If it can be done securely, I don’t see a good reason not to support it.

rwc · January 20, 2015, 8:54pm

There are several issues here that are being conflated:

Dividing data into blocks.
uniquely identifying blocks
indexing blocks by hash

I think the original suggestion was to use an rsync like rolling checksum to accomplish block splitting (item 1). After you have the blocking that you want, you can use any algorithm desired for checksuming - sha256, etc (item 2). You use a cheap (and very very fast) rolling checksum for splitting while still identifying blocks by a more expensive, cryptographic hash. Merkel trees are also somewhat orthogonal to block splitting and block identity. These three things can all be used together or not at all.

I myself believe using a rolling checksum for block splitting would be immensely useful and would work very efficiently/well for syncthing.

AudriusButkevicius · January 20, 2015, 9:47pm

That actually would work but would require a change in the protocol. The file index should contain two sets of blocks, one set of SHA256 blocks, and one set of rolling hash blocks. Then the receiver could assemble the file by doing rolling hash checks for blocks which it yet doesn’t have.

rwc · January 21, 2015, 2:39am

Actually, I think it would be simpler than that. You wouldn’t even need to keep the rolling sums. Once you have the new variable-size blocking, everything else can be the same. just compare sha hashes of all blocks from sender and receiver. send over missing blocks - just like you do now already. I’m actually tinkering with such an implementation now. Other than protocol bump, are there other areas of the code base that wouldn’t play well with variable sized blocks?

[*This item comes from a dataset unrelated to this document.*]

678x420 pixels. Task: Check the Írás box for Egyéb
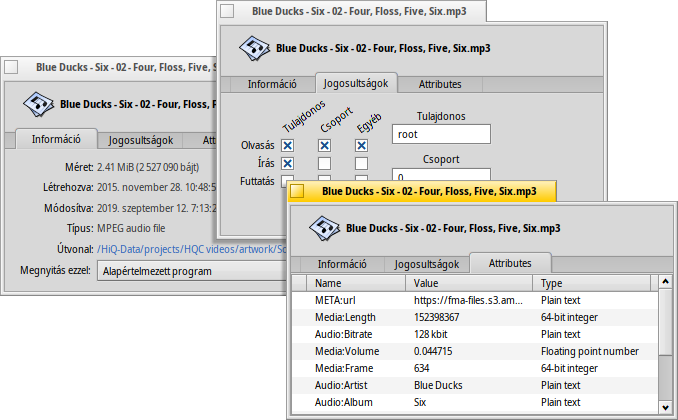tap(361, 164)
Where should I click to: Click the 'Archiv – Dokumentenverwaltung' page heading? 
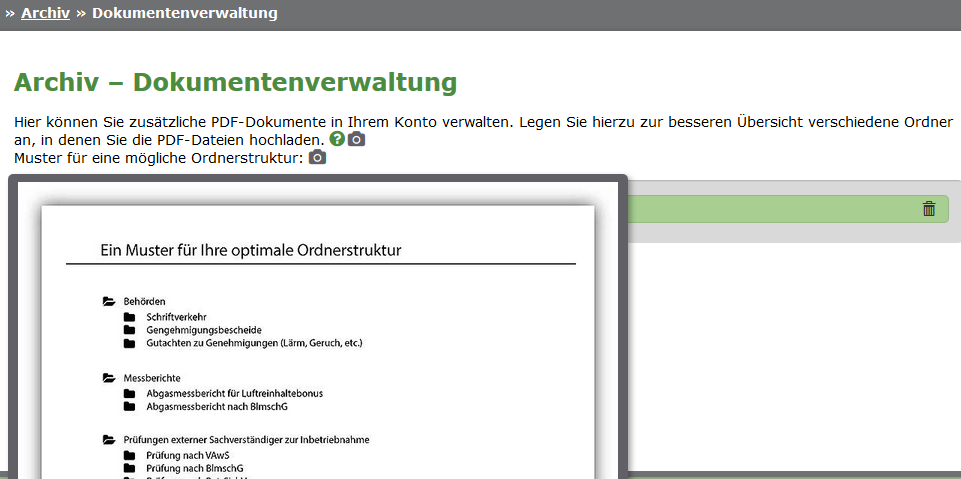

AudriusButkevicius · January 21, 2015, 8:32am

Well, even rdiff uses a fixed block size, it’s just that the block size is proportional to the filesize.

I guess you would work out which new blocks have been inserted at the sender side by keeping sha256 + rolling hashes indexed locally and then just inserting the blocks of potentially smaller size in the missing places which were not found by a rolling hash?

I know there are a few places that rely on block size but there shouldn’t be too many. You can grep them out by protocol.BlockSize.

I think it’s mostly stuff like file size approximation.